In a recent conference, AI pioneer Andrew Ng argues that AI development needs to focus more on data, less on models.
As optimizing AI models produces diminishing returns, producing “consistently high quality data” leads to much higher accuracy. Producing high quality data is not only the key to AI performance, it is the key to succeeding in digital transformation. Even if your data lake was filled, if the data is of low-quality and inconsistent, your data would never produce anything useful. As a result, the first thing every organization should do when working with data is to ensure data quality and consistency.

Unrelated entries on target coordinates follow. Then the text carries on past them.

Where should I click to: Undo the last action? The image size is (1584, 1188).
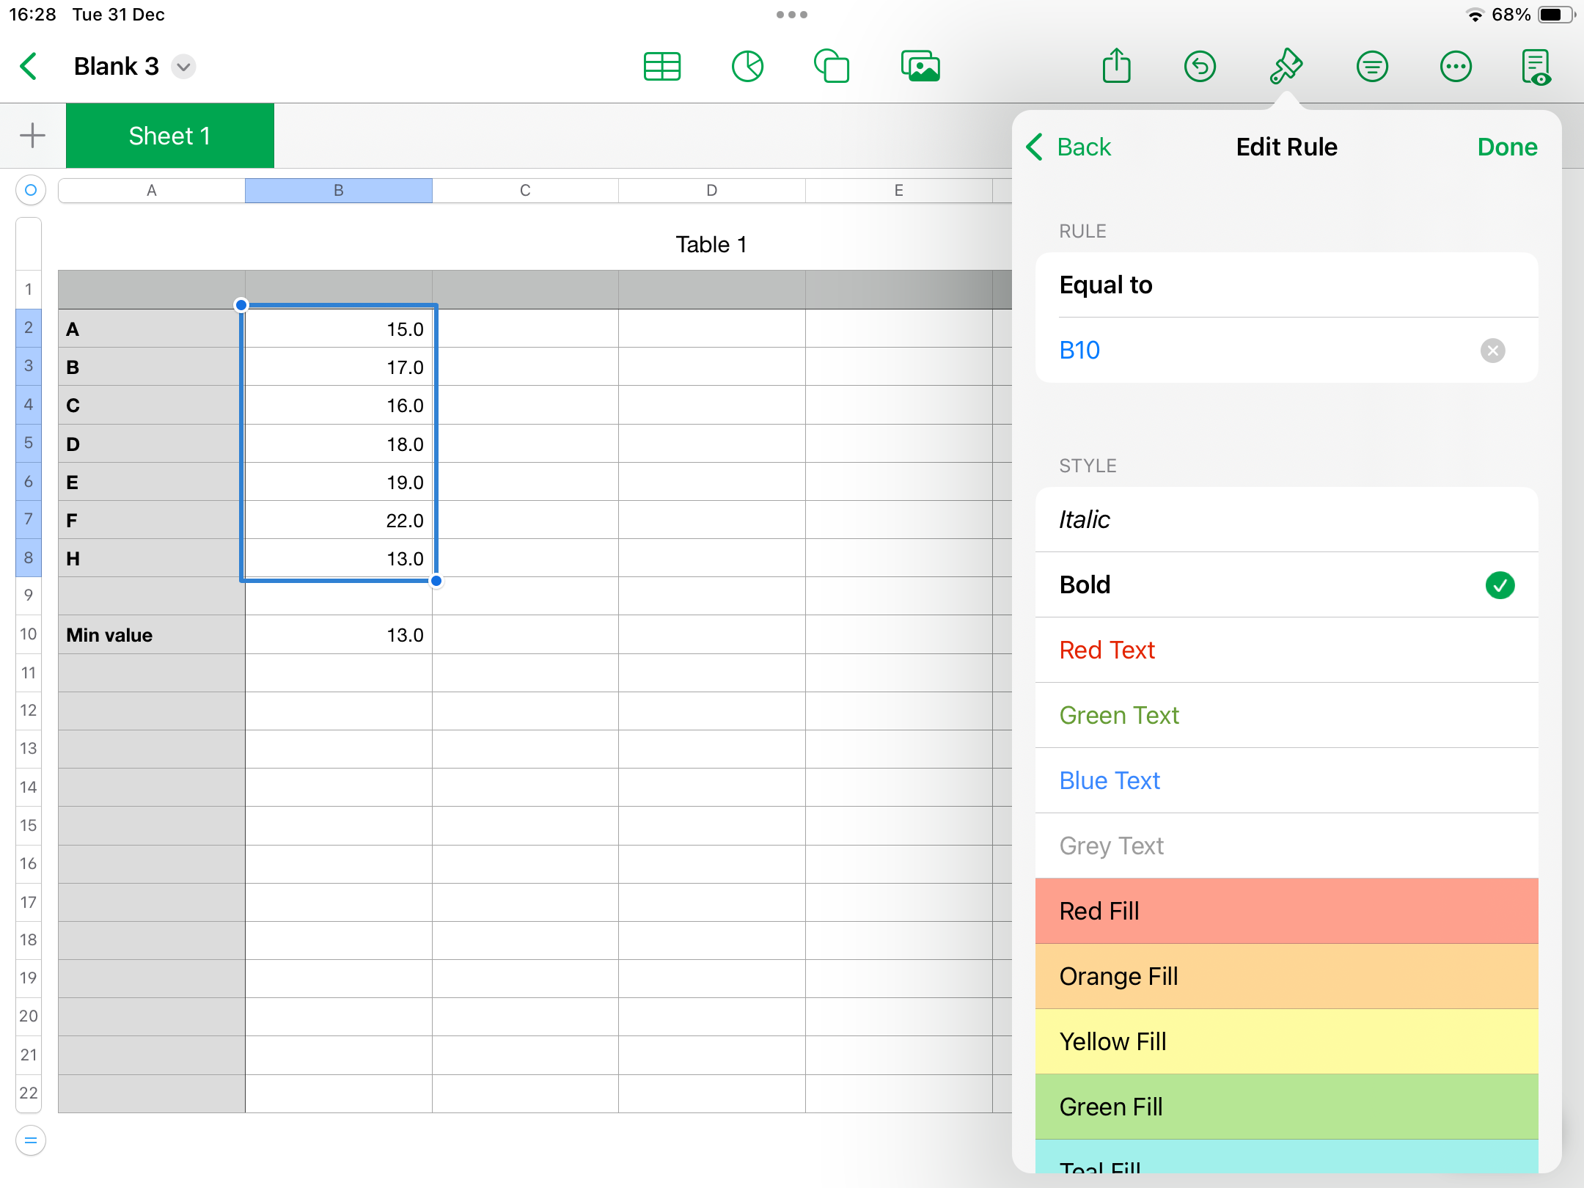point(1200,66)
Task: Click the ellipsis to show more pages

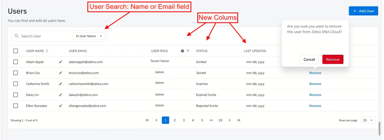Action: click(211, 120)
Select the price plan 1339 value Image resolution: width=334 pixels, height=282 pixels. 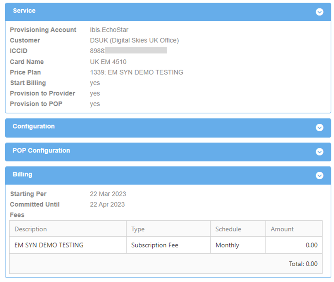click(x=137, y=72)
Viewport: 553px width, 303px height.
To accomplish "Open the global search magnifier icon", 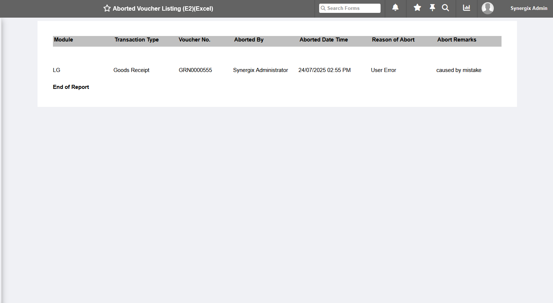I will [445, 8].
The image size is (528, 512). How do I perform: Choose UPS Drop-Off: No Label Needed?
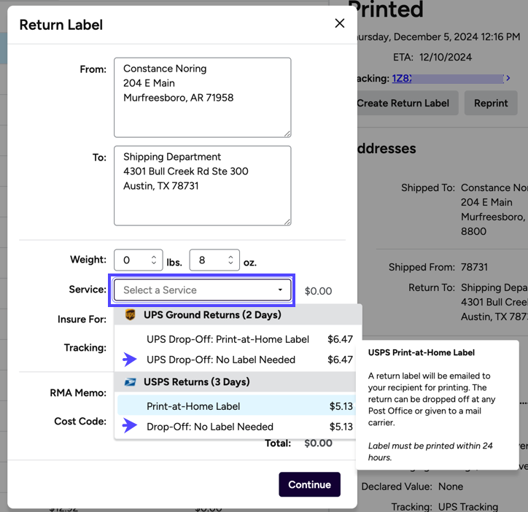220,360
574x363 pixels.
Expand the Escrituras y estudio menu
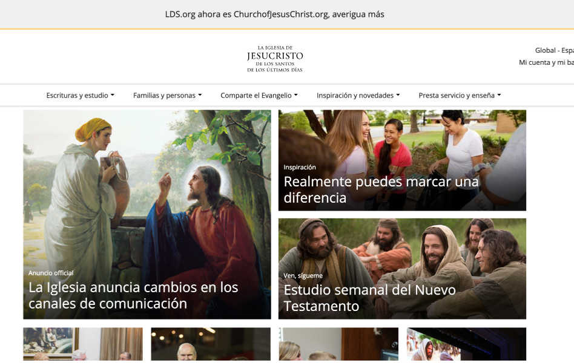pos(80,96)
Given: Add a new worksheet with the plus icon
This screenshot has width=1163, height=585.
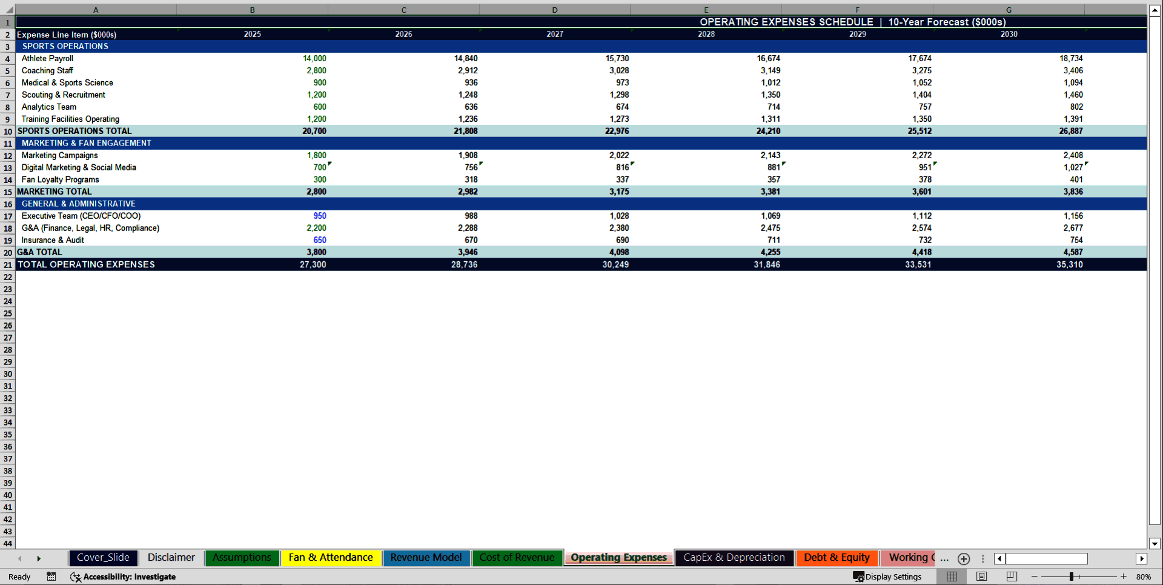Looking at the screenshot, I should (963, 558).
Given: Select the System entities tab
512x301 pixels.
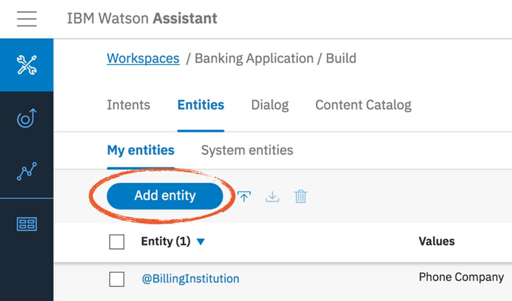Looking at the screenshot, I should (247, 150).
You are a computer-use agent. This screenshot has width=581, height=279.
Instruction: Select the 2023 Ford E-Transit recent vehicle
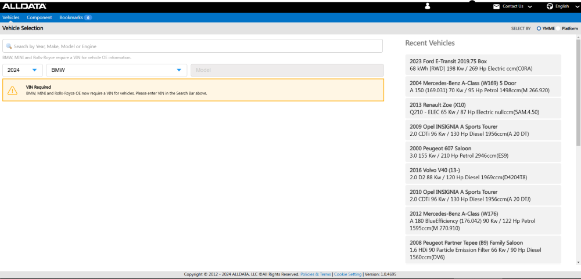[x=483, y=64]
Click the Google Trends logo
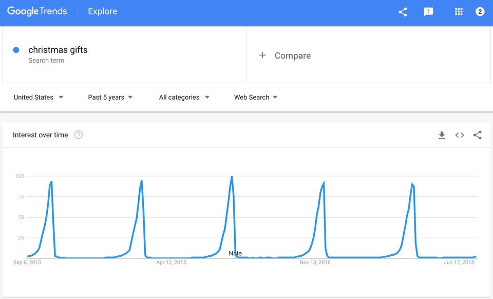The width and height of the screenshot is (493, 299). tap(37, 11)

Factors impacting data quality for industrial data
This quality of data becomes even more evident when business work with industrial data. Industrial data is noisier and can be affected by the following factors:
- Inconsistent data schema. Industrial data has minimal standardization. Every vendor and operator can define their own schema. If you are a large manufacturer, you are likely dealing with hundreds of data schemas from your equipment and edge data sources.
- Changing data schema. Data schema can change over time. For example, an operator could change the data schema of a robot without realizing how it could break the downstream analytics.
- Unreliable data. Industrial data comes from physical data sources like sensors and on-prem equipment. These can malfunction and become mis-calibrated, causing data to become “bad data.” Unreliable network connectivity can also corrupt data packets.
- Sparse information. Physical data sources typically contain long periods of “normal” data followed by a few occurrences of “abnormal” data. For example, the temperature of an equipment when sampled at 5-second intervals, may be present normal data for many months before a sudden abnormal event occurs.
Ensuring data quality for industrial data
To ensure optimal data quality and consistency, data quality management should be built into the data pipeline and applied to the raw data. This ensures that consistently high-quality data is delivered to data warehouses and analytics. These steps include:
- Transformation. Data is transformed from their raw schema into a unified schema. This ensures that the diverse data schemas from equipment and edge data sources are homogenized, making it easy to analyze these data downstream using the same query. In addition, data should be contextualized by adding meta-data that gives meaning to the data.
- Validation. Data should always be validated against a set of validation rules, such as:
- Does the data packet include all required fields?
- Do all data types match?
- Are all data within range?
- Does data arrive at the expected data rate?
- Cleansing. Data cleansing algorithms can detect abnormal or mis-calibrated data that are very difficult to detect manually. However, data cleansing often requires domain expertise, so it is desirable to use a data cleansing solution that allows domain experts to customize algorithms based on the particular properties of the data.
- Lineage. Data lineage is the process of tracking the changes in the data schema over time. This would allow users to see when the data schema was change, what was changed, so they can understand the impact of the changes.
Every organization today should focus on producing consistently high quality data as the first priority. Once consistent, high-quality data is generated and made available, using this data effectively in analytics and AI becomes an achievable objective.